Danazol is an orally active and ethisterone derivative having weak androgenic, anabolic, and progestational activities. Danazol is metabolized in the liver and has a t½ of 12–18 hours.
Mechanism of action.
- It suppresses the pituitary-ovarian axis by inhibiting pituitary gonadotropin output.
- This inhibits testicular function in males and ovarian functions in females.
- It also suppresses gonadal function directly by inhibiting steroidogenic enzymes in the body.
Clinical uses.
- Management of endometriosis. It causes improvement in 75% of cases by inhibiting ovarian function.

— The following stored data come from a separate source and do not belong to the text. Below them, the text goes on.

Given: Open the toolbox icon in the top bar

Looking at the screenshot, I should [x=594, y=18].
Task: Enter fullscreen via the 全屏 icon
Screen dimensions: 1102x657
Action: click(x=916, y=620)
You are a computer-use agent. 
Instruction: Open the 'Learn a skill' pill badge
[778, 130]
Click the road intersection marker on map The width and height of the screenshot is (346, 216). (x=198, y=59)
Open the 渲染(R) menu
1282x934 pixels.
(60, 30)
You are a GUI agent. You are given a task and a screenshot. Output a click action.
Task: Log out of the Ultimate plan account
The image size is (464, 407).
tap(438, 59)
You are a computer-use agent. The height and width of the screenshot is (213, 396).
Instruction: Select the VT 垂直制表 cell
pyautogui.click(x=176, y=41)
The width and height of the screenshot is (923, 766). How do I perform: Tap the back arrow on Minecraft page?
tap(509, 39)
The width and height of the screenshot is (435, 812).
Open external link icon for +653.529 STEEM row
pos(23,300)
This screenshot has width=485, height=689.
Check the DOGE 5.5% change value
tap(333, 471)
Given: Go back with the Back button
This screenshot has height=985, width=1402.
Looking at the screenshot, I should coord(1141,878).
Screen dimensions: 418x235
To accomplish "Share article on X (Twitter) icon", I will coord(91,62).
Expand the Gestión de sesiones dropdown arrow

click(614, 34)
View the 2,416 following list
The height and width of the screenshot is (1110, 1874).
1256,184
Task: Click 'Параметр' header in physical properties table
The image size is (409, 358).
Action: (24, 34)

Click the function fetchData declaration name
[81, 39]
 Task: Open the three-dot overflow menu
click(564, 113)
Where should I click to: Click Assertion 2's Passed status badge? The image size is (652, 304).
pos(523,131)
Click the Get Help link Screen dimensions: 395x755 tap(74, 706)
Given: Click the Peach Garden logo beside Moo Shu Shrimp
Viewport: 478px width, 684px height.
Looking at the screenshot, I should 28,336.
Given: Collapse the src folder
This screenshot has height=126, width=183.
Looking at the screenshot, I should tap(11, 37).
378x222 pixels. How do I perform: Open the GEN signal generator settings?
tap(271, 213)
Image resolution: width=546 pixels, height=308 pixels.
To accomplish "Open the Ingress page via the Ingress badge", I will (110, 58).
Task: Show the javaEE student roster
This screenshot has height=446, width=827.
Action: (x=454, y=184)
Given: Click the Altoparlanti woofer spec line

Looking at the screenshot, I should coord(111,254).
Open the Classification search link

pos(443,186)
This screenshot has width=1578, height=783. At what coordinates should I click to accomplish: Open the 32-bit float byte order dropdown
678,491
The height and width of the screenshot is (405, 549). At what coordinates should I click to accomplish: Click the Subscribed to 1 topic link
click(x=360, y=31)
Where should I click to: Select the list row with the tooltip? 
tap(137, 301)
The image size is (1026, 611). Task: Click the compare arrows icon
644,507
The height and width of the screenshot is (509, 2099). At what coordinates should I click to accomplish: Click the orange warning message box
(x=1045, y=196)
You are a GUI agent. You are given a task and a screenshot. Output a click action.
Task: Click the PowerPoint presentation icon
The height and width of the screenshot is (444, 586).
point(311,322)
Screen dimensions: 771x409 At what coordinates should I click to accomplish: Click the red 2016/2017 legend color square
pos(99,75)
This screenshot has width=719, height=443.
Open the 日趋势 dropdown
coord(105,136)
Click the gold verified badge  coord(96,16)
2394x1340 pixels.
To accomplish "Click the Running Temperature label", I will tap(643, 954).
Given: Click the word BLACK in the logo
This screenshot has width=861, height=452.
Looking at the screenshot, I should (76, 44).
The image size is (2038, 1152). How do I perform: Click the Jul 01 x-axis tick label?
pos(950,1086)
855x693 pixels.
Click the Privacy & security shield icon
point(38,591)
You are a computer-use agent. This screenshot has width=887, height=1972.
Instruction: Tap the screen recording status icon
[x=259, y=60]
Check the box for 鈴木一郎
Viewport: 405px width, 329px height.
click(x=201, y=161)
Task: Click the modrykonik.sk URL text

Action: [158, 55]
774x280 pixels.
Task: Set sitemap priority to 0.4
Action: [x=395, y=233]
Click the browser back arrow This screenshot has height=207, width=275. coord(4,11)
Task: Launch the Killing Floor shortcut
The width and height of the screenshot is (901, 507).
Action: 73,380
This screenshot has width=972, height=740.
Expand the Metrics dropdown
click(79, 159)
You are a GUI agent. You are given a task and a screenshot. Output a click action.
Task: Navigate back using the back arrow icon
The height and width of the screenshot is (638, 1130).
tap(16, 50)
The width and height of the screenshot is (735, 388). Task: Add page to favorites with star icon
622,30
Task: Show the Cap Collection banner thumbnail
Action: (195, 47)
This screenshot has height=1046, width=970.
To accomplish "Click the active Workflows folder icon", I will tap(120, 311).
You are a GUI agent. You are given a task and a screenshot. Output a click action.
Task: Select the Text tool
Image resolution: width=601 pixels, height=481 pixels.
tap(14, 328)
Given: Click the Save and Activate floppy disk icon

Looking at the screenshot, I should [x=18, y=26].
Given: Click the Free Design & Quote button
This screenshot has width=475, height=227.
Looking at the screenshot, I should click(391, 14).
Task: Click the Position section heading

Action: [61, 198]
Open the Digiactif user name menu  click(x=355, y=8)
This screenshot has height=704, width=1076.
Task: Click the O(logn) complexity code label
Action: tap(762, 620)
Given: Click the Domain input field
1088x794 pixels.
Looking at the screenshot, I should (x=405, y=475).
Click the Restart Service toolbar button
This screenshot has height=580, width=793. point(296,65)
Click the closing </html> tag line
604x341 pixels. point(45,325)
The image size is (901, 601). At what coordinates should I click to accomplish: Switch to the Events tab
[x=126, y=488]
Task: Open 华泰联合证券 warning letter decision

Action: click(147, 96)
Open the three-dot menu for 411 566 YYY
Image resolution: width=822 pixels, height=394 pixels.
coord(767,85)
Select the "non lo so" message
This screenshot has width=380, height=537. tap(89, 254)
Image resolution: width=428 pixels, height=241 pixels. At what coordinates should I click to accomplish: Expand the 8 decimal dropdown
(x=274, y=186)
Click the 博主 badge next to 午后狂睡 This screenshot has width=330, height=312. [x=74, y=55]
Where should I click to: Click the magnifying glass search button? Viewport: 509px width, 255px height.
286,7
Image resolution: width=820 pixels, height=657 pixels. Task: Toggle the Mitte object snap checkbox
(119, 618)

- Patients with hereditary angioedema.
- Menorrhagia by reducing menstrual blood loss.
- Fibrocystic breast disease.
Adverse effects.
- Complete amenorrhoea occurs with higher doses.
- Androgenic side effects include; acne, hirsutism, decreased breast size, deepening of the voice, edema, and weight gain.
- Loss of libido in men, night sweats, and hot flashes in females.
- Muscle cramping.
- GIT upset and elevation of hepatic enzymes.
Contraindication.
· Pregnancy and breastfeeding.
· Undiagnosed abnormal genital bleeding.
· Severe liver/renal/cardiac disease.
· androgen-dependent tumor.
· Active thrombosis or thromboembolic disease.
· Porphyria.
· Hypersensitivity to the drug.
Dosage.
- Dose: 200–600 mg/day; DANAZOL, LADOGAL,
DANOGEN, GONABLOK 50, 100, 200 mg capsule.